MISKIN DI HADAPAN ALLAH
Bahasa Yunani yang digunakan untuk miskin adalah ptochos yang artinya adalah “miskin dalam arti sama sekali tidak punya apa-apa atau melarat.” Dengan kata lain, hidupnya bergantung dari belas kasihan orang. Jika tidak ada yang menolongnya, maka ia akan sengsara.  Dengan menggunakan konsep ini, Tuhan Yesus menyatakan bahwa orang yang miskin di hadapan Allah adalah orang yang betul-betul tidak memiliki apa-apa “yang bisa diperlihatkan kepada Allah,” dan hidupnya sangat bergantung pada pertolongan Allah. Dengan rendah hati, ia mengakui kegagalan dan ketidakberdayaannya, dan dengan rendah hati pula, ia memohon anugerah dan belas kasihan Allah. John Calvin berkata “hanya dia yang menganggap dirinya tak berarti sama sekali di mata Tuhan, lalu semata-mata bergantung pada anugerah Tuhan, hanya orang seperti itulah yang miskin di hadapan Tuhan.”
Ada beberapa kisah di Alkitab yang bisa menjelaskan tentang hal ini.

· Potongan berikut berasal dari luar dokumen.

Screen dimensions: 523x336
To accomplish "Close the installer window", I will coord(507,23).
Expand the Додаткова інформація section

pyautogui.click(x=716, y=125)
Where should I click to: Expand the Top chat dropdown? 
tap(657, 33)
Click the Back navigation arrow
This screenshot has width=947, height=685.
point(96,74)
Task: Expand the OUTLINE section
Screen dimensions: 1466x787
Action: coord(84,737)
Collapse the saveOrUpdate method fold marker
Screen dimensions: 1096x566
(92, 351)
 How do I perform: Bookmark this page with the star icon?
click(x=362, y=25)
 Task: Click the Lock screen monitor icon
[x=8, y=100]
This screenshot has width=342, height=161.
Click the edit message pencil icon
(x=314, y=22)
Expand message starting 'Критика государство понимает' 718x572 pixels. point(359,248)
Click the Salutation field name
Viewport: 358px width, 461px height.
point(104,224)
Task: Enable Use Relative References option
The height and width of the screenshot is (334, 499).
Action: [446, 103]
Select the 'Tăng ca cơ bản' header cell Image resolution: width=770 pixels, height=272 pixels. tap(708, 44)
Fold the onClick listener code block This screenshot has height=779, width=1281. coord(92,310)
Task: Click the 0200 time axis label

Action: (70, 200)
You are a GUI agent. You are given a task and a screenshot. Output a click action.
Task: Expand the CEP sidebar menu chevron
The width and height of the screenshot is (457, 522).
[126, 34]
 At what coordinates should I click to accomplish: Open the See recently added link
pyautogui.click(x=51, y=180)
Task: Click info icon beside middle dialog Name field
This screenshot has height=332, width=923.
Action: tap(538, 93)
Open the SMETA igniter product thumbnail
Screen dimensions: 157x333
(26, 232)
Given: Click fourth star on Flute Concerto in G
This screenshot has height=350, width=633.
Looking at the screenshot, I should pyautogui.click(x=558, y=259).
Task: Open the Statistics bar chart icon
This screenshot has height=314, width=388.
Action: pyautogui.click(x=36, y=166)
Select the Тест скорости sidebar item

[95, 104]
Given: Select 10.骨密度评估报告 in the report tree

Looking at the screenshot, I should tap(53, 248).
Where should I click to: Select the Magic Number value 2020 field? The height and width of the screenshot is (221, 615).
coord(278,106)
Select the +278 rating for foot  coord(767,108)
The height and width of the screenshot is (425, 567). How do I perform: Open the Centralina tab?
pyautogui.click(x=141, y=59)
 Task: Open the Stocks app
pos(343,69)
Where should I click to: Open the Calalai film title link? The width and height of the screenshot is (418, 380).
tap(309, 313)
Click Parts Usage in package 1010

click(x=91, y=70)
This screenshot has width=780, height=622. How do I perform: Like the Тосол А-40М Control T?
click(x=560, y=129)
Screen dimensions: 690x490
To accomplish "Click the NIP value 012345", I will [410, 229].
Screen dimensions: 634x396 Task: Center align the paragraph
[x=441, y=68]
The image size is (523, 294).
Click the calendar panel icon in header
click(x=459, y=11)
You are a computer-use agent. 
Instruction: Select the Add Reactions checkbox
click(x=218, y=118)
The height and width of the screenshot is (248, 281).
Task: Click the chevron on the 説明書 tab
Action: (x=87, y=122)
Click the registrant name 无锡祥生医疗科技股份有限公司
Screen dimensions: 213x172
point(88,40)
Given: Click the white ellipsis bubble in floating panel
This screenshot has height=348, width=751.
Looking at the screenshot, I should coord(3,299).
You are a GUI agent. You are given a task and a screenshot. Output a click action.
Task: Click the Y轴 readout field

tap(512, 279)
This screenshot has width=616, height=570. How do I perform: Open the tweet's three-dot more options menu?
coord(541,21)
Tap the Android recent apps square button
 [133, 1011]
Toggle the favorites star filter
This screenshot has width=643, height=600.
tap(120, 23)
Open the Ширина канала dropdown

Misalnya, Lukas 18 tentang perumpamaan Pemungut Cukai dan Orang Farisi yang berdoa di Bait Allah. Orang Farisi tersebut berdoa dengan memperlihatkan kebaikan-kebaikan yang dimilikinya, sedangkan pemungut cukai tersebut menyadari ketidaklayakannya, sehingga ia mengaku sebagai orang berdosa dan memohon pengampunan. Tuhan Yesus berkata bahwa pemungut cukai tersebut pulang sebagai orang yang dibenarkan. (lih. Matius 21:31-32; Lukas 7:36-50).
Memang mengakui diri sebagai orang yang salah, berdosa dan gagal adalah tindakan yang “memalukan.” Kita akan merasa bahwa “harga diri” kita diinjak-injak atau direndahkan. Namun, pengakuan merupakan langkah awal untuk pemulihan.

EMPUNYA KERAJAAN SORGA
Jika kita memperhatikan konteks perkataan Tuhan Yesus ini maka kita bisa menyimpulkan bahwa kerajaan sorga yang dimaksud di ayat ini bukanlah kerajaan sorga secara jasmani, melainkan rohani. Artinya, kerajaan sorga menyatakan pemerintahan Allah yang penuh dengan kebenaran, damai sejahtera dan sukacita (Roma 14:17). Dengan demikian, Berbahagialah orang yang miskin di hadapan Allah karena mereka beroleh anugerah dari Allah untuk bisa masuk ke dalam pemerintahan Allah dan mengalami berkat-berkat pemerintahan-Nya.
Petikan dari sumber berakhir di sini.